The Community Futures Network of Canada is an extensive network of 269 community futures development corporations. The national Community Futures Program is administered by four regional development agencies, the Atlantic Canada Opportunities Agency (ACOA), Canadian Economic Development for Québec Regions (CED-Q), Western Economic Diversification Canada (WD), and the Federal Economic Development Initiative for Northern Ontario (FedNor) under Industry Canada (IC). In Western Canada the Community Futures Program is delivered through a network of 90 non-profit organizations that are supported by four associations and one Pan-West Community Futures Network.

== History ==
In British Columbia, a 1980 pilot project established through the Nanaimo Community Employment Advisory Society on Vancouver Island provided the framework for what would later become Community Futures. It was the first federally funded employment project aimed at encouraging members of the local business community to participate in stimulating private sector employment. In 1983, the government created Local Employment Assistance and Development corporations in economically depressed regions across Canada. These LEAD corporations were later rolled into the Community Futures Program, which was announced in 1986 as part of the federal government's Canadian Jobs Strategy. The initial objective was to address areas "of chronic and acute unemployment which, given the economic development trends, gave the program a rural orientation"

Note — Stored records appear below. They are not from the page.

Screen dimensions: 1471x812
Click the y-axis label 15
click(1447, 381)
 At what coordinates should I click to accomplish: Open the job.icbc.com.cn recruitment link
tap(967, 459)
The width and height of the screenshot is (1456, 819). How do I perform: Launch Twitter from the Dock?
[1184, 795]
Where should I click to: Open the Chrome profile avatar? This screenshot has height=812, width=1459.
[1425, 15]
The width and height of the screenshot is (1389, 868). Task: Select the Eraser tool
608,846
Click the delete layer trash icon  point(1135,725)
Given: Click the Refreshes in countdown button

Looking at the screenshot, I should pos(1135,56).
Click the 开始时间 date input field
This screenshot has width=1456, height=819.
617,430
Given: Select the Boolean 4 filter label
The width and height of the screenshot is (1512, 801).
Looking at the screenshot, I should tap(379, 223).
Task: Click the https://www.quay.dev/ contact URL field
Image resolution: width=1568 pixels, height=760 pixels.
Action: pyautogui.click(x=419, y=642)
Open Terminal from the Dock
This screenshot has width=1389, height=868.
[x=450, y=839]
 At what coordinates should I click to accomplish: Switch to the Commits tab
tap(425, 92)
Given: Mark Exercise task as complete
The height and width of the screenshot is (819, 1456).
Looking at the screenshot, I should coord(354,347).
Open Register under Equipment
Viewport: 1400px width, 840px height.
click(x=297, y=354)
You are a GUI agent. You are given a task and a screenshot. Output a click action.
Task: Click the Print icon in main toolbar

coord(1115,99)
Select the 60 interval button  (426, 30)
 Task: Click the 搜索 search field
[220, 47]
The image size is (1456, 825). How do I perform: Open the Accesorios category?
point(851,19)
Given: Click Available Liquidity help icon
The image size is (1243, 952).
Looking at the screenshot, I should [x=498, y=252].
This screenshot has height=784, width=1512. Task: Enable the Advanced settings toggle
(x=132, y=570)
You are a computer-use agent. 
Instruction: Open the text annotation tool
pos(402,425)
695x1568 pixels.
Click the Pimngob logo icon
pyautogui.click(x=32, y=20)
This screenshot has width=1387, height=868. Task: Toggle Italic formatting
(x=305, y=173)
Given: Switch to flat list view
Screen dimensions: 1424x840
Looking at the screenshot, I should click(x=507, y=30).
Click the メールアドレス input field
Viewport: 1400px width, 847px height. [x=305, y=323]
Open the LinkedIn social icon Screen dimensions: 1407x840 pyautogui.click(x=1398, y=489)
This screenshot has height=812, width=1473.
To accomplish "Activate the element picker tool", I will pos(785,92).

The Community Futures program model originally consisted of two organizations, each with their own Board of Directors and a distinct mandate. One was the Business Development Centre, which provided the business support and loan functions performed by the original LEAD corporations, the second was the Community Futures Committee which was intended to assess the community's economic potential and areas of opportunity for job creation and business development. These two organizations were expected to work closely with each other.

==Governance==
Community Futures offices operate under the guidance of a board of directors that is made up of members of the community. These boards "build trust" with the local community, as they are composed or a range of private and public stakeholders from the local community.